3 Mars 2009, 15:02pm

Publié par Flora

   Je me dis souvent que mon côté "difficilement impressionnable" vient aussi de mon père. Je suis particulièrement insensible au décorum, aux honneurs médaillés, à la hauteur des postes et des fonctions. Je trouve la phrase de Montaigne jubilatoire : "Au plus élevé trône du monde, si* (*néanmoins) ne sommes assis que sur notre cul."  Du moment que vous êtes conscient de la profondeur de la portée de cette idée, elle vous ôte tout complexe devant la vanité des pouvoirs relatifs et vous n'accordez plus votre admiration qu'aux richesses véritables et inaltérables : celles du coeur et de l'esprit (j'entends "coeur" dans le sens symbolique des capacités empathiques et émotionnelles maîtrisées). Et cela, bien évidemment, ne dépend pas de la place que vous occupez.
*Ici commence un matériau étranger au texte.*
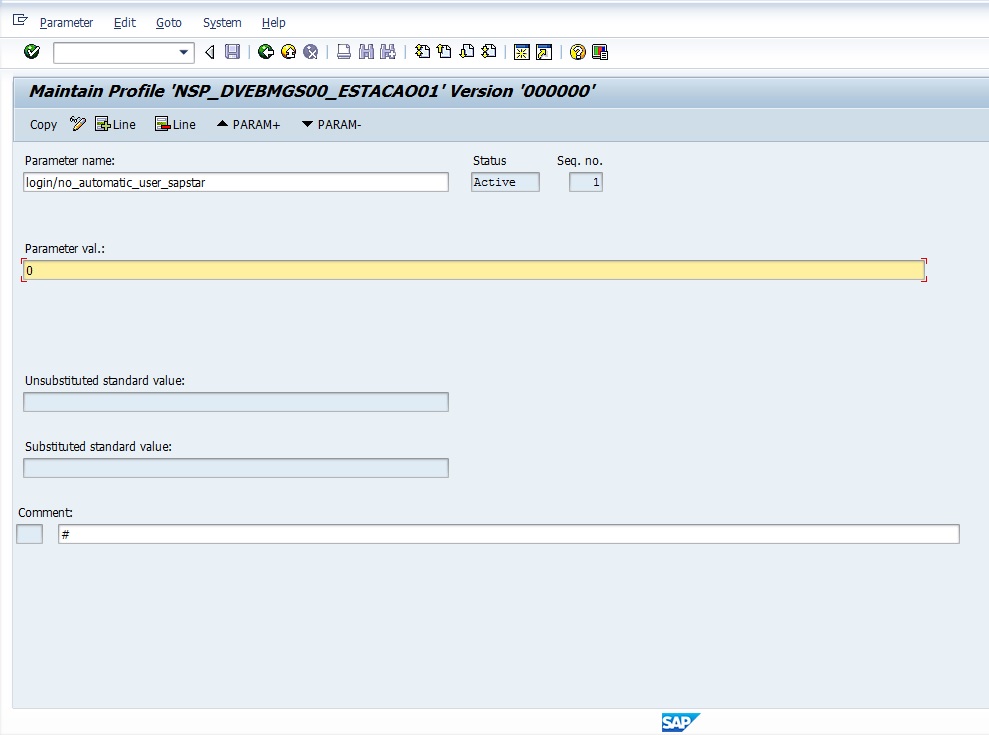The height and width of the screenshot is (735, 989).
Task: Click the yellow Exit icon
Action: [x=288, y=52]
   Mon père ne cherche jamais à se placer près du feu. Il part à la guerre avec un CAP de meunier. Par la suite, il fait plusieurs métiers très variés, du cafetier au bûcheron, au gré des possibilités qui s'offrent à lui pendant les années de tous les bouleversements de l'après-guerre. La dictature communiste s'installe, sous la protection de l'armée soviétique. Rákosi est un fidèle disciple de Staline, le pays se transforme dans une gaieté de façade institutionnelle et forcée, tandis que derrière les coulisses, les gens se courbent dans le silence de la peur. La campagne paye un lourd tribut, obligée de rendre à l'état deux tiers de toute récolte : du lait, des oeufs, de la viande de l'unique cochon que l'on est autorisé de tuer dans l'année, des légumes, du maïs, du blé... De tout. Celui qui essaie de tricher en déclarant moins et en cachant le surplus est sévèrement puni avec prison ou bagne, très dissuasifs, sans autre forme de procès. La parole est particulièrement surveillée. Nous les enfants, n'y comprenons que les mines de conspirateurs des adultes qui doivent cacher quelque chose de grave. J'entends souvent le mot "finánc"  (prononcer "finantz") qui prend, à mes yeux d'enfant de 4-5 ans, des allures de père fouettard effrayant et dont il convient de tout cacher et de se méfier au plus haut point car il a l'habitude de passer à l'improviste et souvent la nuit, pour vérifier si on a tout bien déclaré...
    Comment peut-on imaginer que j'aie pu garder des souvenirs d'une enfance heureuse et ensoleillée dans des conditions aussi étouffantes, du moins vu de l'extérieur ? Je suis persuadée que tout vient de la magie des parents qui ont réussi à préserver notre insouciance en cachant leurs préoccupations majeures. Mais ce n'est que la moitié de leur vérité. Ces années de dictature aboutissant à la révolte de 1956, pour eux comme pour beaucoup de déshérités des régimes précédents, représentent une réelle amélioration par rapport au passé. C'est la première fois qu'ils entendent qu'ils sont des citoyens à part entière, que ce pays leur appartient, que l'école et la santé sont gratuites et qu'ils ont le droit de relever la tête... Du moins dans le discours... mais c'est déjà énorme, vous savez...
la suite suiva...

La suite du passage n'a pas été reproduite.